### Data to examine
[Start of section]

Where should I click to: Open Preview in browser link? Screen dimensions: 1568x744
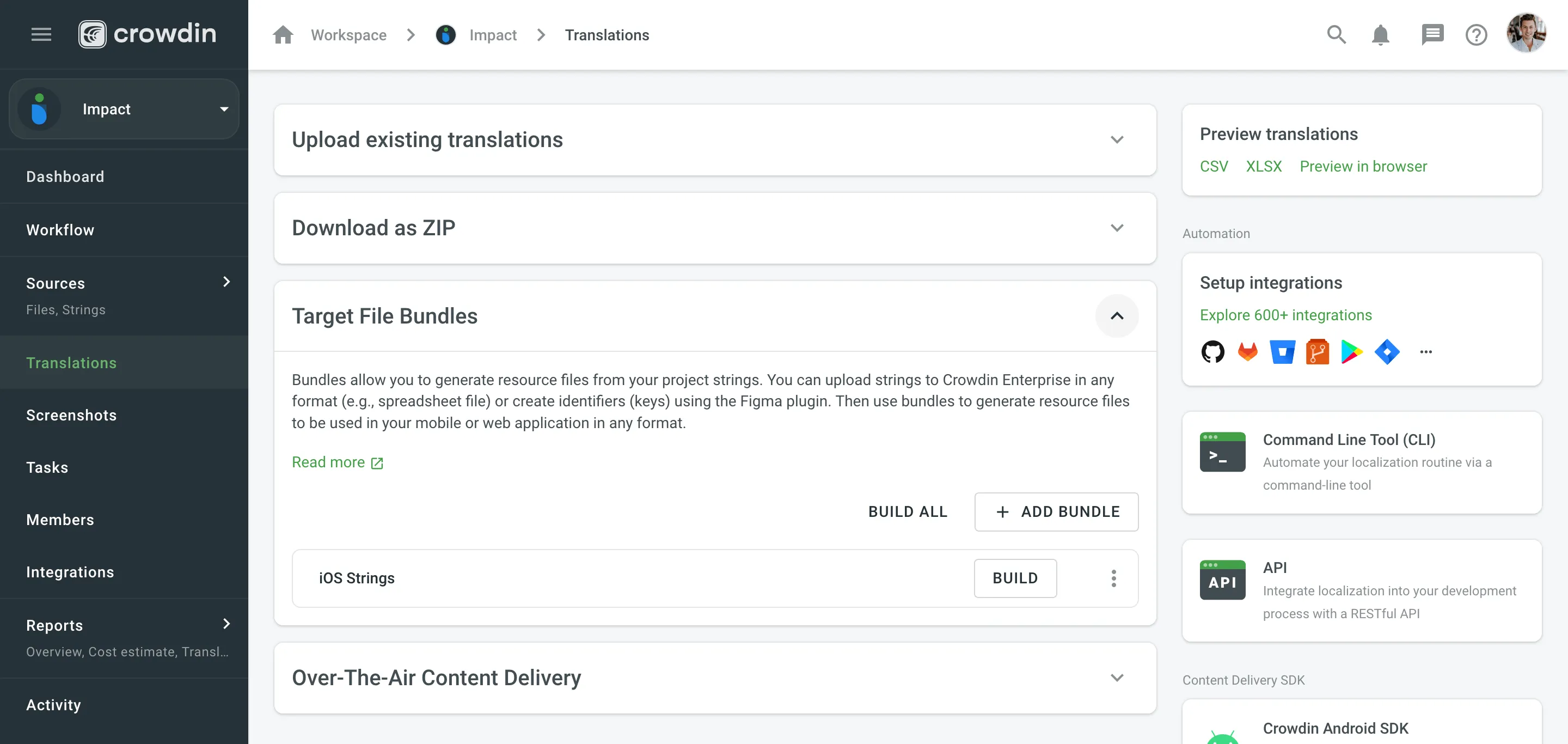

[End of section]
[Start of section]

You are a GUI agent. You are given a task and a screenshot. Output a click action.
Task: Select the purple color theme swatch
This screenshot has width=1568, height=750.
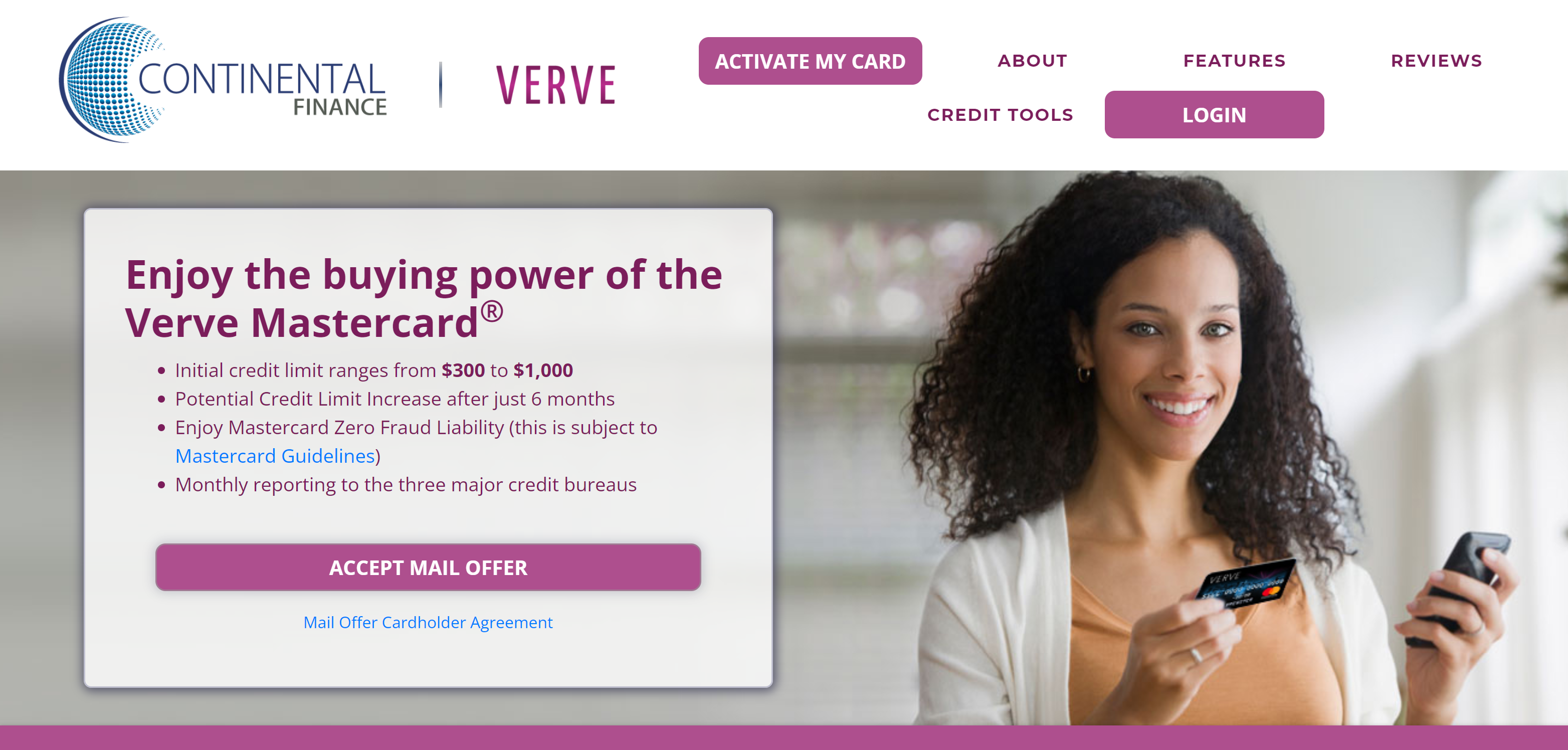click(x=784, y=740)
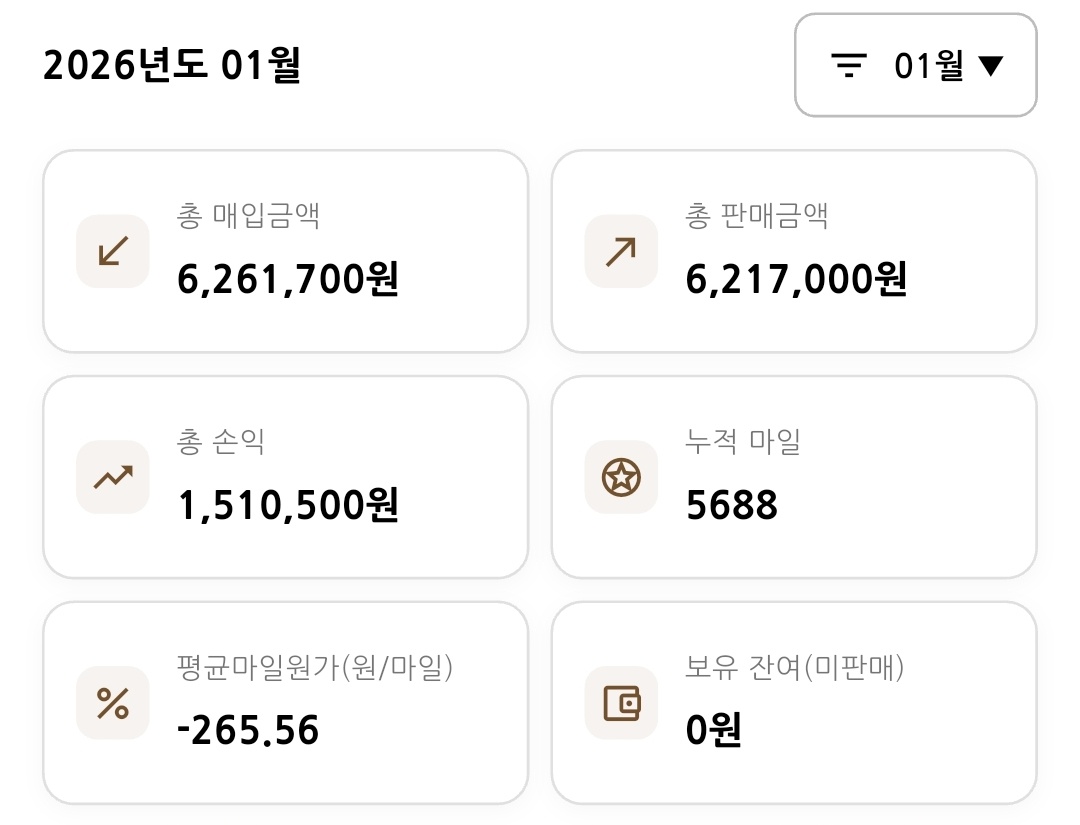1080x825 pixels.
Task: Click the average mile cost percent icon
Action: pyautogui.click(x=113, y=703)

[End of section]
[Start of section]

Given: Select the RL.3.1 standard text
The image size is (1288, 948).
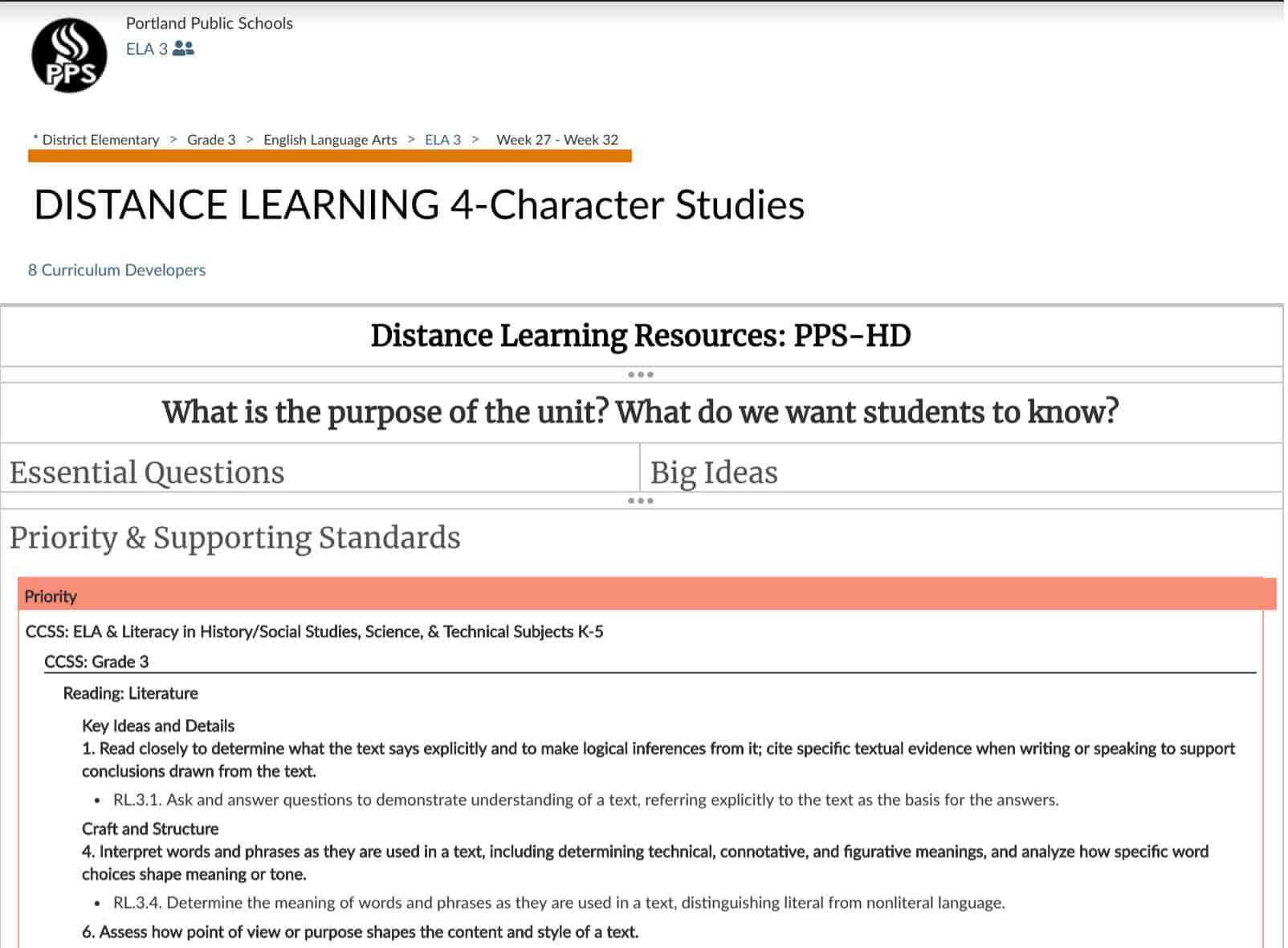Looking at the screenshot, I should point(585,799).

[End of section]

### Brief
From the records above, state how many lines contain the word "Select", and leave out everything else.

### Exercise output
2